* [What is being asked]:
Reproduce every one of the entries below word for word, changing nothing.

Rows from a dataset
========================================

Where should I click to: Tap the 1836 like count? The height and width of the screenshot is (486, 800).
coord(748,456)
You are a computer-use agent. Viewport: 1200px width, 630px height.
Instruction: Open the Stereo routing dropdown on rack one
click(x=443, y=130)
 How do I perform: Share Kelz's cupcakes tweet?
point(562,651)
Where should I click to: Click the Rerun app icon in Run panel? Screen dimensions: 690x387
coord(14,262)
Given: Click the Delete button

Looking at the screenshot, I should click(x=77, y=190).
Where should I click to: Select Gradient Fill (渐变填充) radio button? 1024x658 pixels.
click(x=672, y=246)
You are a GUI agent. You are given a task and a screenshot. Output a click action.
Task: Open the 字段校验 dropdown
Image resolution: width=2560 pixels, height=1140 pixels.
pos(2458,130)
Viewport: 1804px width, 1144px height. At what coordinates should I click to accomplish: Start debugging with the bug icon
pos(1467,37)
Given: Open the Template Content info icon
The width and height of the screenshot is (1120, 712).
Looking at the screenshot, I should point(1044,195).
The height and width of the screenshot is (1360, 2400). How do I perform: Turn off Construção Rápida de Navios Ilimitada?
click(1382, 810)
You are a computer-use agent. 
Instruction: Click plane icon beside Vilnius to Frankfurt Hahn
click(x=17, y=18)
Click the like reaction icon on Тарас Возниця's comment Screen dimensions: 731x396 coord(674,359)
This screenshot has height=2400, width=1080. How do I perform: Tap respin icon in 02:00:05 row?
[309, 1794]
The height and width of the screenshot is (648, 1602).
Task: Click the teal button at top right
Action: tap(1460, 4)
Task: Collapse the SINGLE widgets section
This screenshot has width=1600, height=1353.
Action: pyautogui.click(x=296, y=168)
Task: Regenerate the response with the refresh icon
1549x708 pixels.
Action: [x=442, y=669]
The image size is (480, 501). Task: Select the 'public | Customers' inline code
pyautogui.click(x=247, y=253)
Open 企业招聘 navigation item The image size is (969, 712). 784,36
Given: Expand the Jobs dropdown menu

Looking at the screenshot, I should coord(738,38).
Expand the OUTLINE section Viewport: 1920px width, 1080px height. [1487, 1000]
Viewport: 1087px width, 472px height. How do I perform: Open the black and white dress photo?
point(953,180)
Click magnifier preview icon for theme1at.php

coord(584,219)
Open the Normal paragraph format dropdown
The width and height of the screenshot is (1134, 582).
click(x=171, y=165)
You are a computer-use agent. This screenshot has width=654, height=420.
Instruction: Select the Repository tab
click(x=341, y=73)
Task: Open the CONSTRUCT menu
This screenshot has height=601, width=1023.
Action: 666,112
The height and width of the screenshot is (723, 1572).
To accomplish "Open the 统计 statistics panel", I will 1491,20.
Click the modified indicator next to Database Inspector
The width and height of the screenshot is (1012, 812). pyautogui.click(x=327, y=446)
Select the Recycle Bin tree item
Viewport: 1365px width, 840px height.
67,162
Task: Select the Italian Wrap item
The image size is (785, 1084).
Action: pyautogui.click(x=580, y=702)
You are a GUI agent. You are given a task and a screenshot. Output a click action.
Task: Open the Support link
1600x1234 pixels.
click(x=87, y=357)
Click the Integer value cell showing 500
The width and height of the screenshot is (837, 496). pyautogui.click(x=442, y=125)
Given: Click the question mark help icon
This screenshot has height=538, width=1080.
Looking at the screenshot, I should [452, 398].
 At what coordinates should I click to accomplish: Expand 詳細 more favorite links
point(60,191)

========================================

* [Reply]:
Where should I click to: Tap the 1836 like count? The height and width of the screenshot is (486, 800).
coord(748,456)
You are a computer-use agent. Viewport: 1200px width, 630px height.
Instruction: Open the Stereo routing dropdown on rack one
click(x=443, y=130)
 How do I perform: Share Kelz's cupcakes tweet?
point(562,651)
Where should I click to: Click the Rerun app icon in Run panel? Screen dimensions: 690x387
coord(14,262)
Given: Click the Delete button

Looking at the screenshot, I should click(x=77, y=190).
Where should I click to: Select Gradient Fill (渐变填充) radio button? 1024x658 pixels.
click(x=672, y=246)
You are a GUI agent. You are given a task and a screenshot. Output a click action.
Task: Open the 字段校验 dropdown
Image resolution: width=2560 pixels, height=1140 pixels.
pos(2458,130)
Viewport: 1804px width, 1144px height. At what coordinates should I click to accomplish: Start debugging with the bug icon
pos(1467,37)
Given: Open the Template Content info icon
The width and height of the screenshot is (1120, 712).
Looking at the screenshot, I should point(1044,195).
The height and width of the screenshot is (1360, 2400). How do I perform: Turn off Construção Rápida de Navios Ilimitada?
click(1382, 810)
You are a computer-use agent. 
Instruction: Click plane icon beside Vilnius to Frankfurt Hahn
click(x=17, y=18)
Click the like reaction icon on Тарас Возниця's comment Screen dimensions: 731x396 coord(674,359)
This screenshot has height=2400, width=1080. How do I perform: Tap respin icon in 02:00:05 row?
[309, 1794]
The height and width of the screenshot is (648, 1602).
Task: Click the teal button at top right
Action: tap(1460, 4)
Task: Collapse the SINGLE widgets section
This screenshot has width=1600, height=1353.
Action: pyautogui.click(x=296, y=168)
Task: Regenerate the response with the refresh icon
1549x708 pixels.
Action: [x=442, y=669]
The image size is (480, 501). Task: Select the 'public | Customers' inline code
pyautogui.click(x=247, y=253)
Open 企业招聘 navigation item The image size is (969, 712). 784,36
Given: Expand the Jobs dropdown menu

Looking at the screenshot, I should coord(738,38).
Expand the OUTLINE section Viewport: 1920px width, 1080px height. [1487, 1000]
Viewport: 1087px width, 472px height. How do I perform: Open the black and white dress photo?
point(953,180)
Click magnifier preview icon for theme1at.php

coord(584,219)
Open the Normal paragraph format dropdown
The width and height of the screenshot is (1134, 582).
click(x=171, y=165)
You are a computer-use agent. This screenshot has width=654, height=420.
Instruction: Select the Repository tab
click(x=341, y=73)
Task: Open the CONSTRUCT menu
This screenshot has height=601, width=1023.
Action: 666,112
The height and width of the screenshot is (723, 1572).
To accomplish "Open the 统计 statistics panel", I will 1491,20.
Click the modified indicator next to Database Inspector
The width and height of the screenshot is (1012, 812). pyautogui.click(x=327, y=446)
Select the Recycle Bin tree item
Viewport: 1365px width, 840px height.
67,162
Task: Select the Italian Wrap item
The image size is (785, 1084).
Action: pyautogui.click(x=580, y=702)
You are a GUI agent. You are given a task and a screenshot. Output a click action.
Task: Open the Support link
1600x1234 pixels.
click(x=87, y=357)
Click the Integer value cell showing 500
The width and height of the screenshot is (837, 496). pyautogui.click(x=442, y=125)
Given: Click the question mark help icon
This screenshot has height=538, width=1080.
Looking at the screenshot, I should [452, 398].
 At what coordinates should I click to accomplish: Expand 詳細 more favorite links
point(60,191)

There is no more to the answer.